In my experience, in order to avoid acknowledging Darwinism's contributions to racism, typical Darwinists perform a little two-step: Darwin = good non-racist; Haeckel = bad racist.

So we blame the "bad" German [WWII losers] for what every "good" British/North American Darwinist [WWII winners] really thought.

And for all I know, what every actual living Darwinist really thinks today.
Otherwise, why can't they just acknowledge the racism, repent and apologize for it, and get past it? Why are textbooks full of explanations about how Darwin didn't really support it (which I discovered to be false when introduced to his actual writings on the subject - but how many students are?)

Darwinists are accomplished at avoiding accountability.
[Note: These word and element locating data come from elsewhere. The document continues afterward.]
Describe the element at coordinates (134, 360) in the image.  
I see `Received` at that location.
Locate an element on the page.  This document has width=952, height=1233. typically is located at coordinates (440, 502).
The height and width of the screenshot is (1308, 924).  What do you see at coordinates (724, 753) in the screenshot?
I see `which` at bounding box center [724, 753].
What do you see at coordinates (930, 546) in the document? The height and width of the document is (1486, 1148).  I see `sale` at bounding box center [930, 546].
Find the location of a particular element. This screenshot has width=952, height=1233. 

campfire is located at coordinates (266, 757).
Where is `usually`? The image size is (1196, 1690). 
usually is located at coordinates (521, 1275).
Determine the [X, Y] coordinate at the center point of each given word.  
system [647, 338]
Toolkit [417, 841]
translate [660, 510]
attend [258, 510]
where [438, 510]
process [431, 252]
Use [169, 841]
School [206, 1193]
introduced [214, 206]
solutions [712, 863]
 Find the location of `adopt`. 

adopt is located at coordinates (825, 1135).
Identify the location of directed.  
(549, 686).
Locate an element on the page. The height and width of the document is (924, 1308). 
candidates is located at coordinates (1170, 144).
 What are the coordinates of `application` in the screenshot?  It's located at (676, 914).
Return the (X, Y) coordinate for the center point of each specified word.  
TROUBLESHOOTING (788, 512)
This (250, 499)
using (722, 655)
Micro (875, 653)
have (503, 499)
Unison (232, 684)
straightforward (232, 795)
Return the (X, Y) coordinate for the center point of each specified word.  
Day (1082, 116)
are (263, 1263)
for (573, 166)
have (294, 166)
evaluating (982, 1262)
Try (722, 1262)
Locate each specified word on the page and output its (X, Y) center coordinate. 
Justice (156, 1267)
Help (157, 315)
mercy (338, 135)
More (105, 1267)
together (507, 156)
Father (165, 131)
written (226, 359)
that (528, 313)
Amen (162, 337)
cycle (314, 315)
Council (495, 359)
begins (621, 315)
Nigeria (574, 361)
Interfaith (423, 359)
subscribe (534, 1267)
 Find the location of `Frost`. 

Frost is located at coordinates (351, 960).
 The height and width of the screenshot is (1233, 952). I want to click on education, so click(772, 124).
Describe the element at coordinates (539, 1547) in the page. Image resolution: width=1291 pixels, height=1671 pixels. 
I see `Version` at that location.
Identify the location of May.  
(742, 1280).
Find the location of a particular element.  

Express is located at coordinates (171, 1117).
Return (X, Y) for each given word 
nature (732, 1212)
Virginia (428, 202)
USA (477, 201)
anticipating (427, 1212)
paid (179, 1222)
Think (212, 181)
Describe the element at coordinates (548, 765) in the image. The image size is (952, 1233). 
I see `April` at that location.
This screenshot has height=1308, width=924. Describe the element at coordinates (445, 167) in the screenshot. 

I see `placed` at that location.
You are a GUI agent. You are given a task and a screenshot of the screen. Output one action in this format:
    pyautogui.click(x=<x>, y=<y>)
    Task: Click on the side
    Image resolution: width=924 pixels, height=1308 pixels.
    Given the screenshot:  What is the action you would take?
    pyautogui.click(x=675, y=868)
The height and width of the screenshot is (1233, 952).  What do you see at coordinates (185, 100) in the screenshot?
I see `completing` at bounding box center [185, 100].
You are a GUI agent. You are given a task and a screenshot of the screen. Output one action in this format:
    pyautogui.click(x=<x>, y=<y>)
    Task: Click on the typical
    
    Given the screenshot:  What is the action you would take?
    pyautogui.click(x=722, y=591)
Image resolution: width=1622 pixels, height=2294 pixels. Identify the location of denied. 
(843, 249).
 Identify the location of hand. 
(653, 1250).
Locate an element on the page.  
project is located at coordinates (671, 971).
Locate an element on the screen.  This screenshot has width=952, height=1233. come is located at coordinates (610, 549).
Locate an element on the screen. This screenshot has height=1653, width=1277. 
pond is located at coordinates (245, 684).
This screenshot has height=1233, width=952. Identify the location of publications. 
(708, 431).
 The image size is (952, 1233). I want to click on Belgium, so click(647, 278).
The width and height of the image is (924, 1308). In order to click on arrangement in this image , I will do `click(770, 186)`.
I experienced their two-step recently when a Darwinist smarmed that he disagreed with his "friend" Richard Dawkins about the wisdom of attacking traditional Christians directly.
Like, I - as a trad Christian - was supposed to be thrilled with the prospect of being attacked indirectly.

The very fact that he was that guy's "friend" warned me off. (If it's even true - Dawkins is rich, so lots of people probably imagine themselves his friends.)

For the record, I would rather people attack directly. It makes the job of seeing them off the premises more straightforward.

I don't think we are ever going to get accountability from these people before we bury them intellectually. I don't even know what accountability would sound like in their case - it would mean acknowledging that the mind is not simply the brain, for one thing, and that one is not simply the product of one's genes. So why be a Darwinist at all?

(Note: I posted this first as a comment here, and this version is slightly edited.)